WHAT TO WORK ON » In the lines below, the string "will" may appear; say how many lines hold it and give nothing more.

Pixel coordinate grounding data:
▼

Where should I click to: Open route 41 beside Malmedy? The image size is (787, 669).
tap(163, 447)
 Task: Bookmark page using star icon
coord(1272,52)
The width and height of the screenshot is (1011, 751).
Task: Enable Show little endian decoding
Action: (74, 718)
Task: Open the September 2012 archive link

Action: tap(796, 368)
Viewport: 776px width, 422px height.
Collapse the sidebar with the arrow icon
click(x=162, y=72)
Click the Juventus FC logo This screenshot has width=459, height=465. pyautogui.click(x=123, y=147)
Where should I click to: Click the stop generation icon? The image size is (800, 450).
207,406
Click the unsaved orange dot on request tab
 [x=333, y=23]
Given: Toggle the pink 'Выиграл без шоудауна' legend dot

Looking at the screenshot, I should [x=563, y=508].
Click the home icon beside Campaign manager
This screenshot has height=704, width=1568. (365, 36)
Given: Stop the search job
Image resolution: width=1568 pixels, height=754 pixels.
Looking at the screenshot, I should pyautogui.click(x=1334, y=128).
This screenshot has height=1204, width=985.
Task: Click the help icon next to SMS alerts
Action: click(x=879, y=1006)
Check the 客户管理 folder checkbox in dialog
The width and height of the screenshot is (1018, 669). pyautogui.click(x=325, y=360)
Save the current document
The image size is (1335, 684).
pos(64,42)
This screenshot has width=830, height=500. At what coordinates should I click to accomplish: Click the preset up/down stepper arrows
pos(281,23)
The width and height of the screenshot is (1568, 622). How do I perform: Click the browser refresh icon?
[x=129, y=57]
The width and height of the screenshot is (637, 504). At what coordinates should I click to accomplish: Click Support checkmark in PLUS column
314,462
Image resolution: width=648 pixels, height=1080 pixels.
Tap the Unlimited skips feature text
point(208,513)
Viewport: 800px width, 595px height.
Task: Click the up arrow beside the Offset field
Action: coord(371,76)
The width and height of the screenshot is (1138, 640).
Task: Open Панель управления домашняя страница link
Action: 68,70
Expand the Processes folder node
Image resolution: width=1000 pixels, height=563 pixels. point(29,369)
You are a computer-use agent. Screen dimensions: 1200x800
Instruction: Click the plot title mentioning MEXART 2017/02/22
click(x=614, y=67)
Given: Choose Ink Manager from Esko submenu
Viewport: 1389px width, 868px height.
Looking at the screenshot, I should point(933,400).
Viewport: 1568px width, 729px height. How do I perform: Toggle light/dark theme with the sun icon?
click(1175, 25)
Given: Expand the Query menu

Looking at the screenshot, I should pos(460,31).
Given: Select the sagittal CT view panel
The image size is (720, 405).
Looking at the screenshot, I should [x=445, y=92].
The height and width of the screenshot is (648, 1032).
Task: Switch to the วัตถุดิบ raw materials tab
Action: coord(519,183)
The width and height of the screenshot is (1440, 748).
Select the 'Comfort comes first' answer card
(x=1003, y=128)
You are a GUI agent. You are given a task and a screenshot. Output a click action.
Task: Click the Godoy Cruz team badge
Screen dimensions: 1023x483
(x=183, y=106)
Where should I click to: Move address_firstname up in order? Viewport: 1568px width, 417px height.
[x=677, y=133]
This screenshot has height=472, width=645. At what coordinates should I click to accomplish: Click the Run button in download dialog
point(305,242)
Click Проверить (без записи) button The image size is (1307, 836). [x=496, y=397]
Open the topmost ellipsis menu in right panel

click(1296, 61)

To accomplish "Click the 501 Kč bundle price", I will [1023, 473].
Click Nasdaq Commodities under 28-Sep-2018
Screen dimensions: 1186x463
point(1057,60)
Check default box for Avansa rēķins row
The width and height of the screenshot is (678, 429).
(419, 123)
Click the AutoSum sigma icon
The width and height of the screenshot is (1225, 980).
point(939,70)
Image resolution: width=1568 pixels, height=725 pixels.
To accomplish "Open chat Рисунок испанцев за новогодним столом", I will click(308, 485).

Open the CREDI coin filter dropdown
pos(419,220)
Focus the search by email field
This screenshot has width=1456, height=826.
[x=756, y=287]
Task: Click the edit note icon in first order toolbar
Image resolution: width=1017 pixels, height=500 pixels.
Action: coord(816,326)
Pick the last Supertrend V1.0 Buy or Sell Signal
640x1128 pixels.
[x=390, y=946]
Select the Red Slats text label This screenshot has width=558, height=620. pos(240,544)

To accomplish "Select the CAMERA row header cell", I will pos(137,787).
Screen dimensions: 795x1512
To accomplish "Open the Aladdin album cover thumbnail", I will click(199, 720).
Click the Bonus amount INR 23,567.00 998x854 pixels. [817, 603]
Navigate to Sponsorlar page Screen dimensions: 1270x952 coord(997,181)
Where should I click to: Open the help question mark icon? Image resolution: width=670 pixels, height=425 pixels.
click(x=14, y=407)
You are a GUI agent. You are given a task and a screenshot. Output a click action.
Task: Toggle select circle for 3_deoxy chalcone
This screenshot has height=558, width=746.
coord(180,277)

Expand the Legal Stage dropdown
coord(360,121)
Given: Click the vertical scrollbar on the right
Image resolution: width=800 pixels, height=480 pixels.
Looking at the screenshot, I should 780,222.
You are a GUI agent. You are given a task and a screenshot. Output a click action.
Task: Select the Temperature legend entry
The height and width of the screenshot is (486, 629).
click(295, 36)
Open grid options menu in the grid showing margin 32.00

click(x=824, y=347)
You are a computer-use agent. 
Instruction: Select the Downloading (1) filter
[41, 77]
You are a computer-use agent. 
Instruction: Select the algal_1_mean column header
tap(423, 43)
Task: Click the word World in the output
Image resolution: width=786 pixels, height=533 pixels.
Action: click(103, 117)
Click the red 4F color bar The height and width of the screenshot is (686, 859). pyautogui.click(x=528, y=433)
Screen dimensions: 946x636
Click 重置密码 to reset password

▲

RESULT BELOW » 4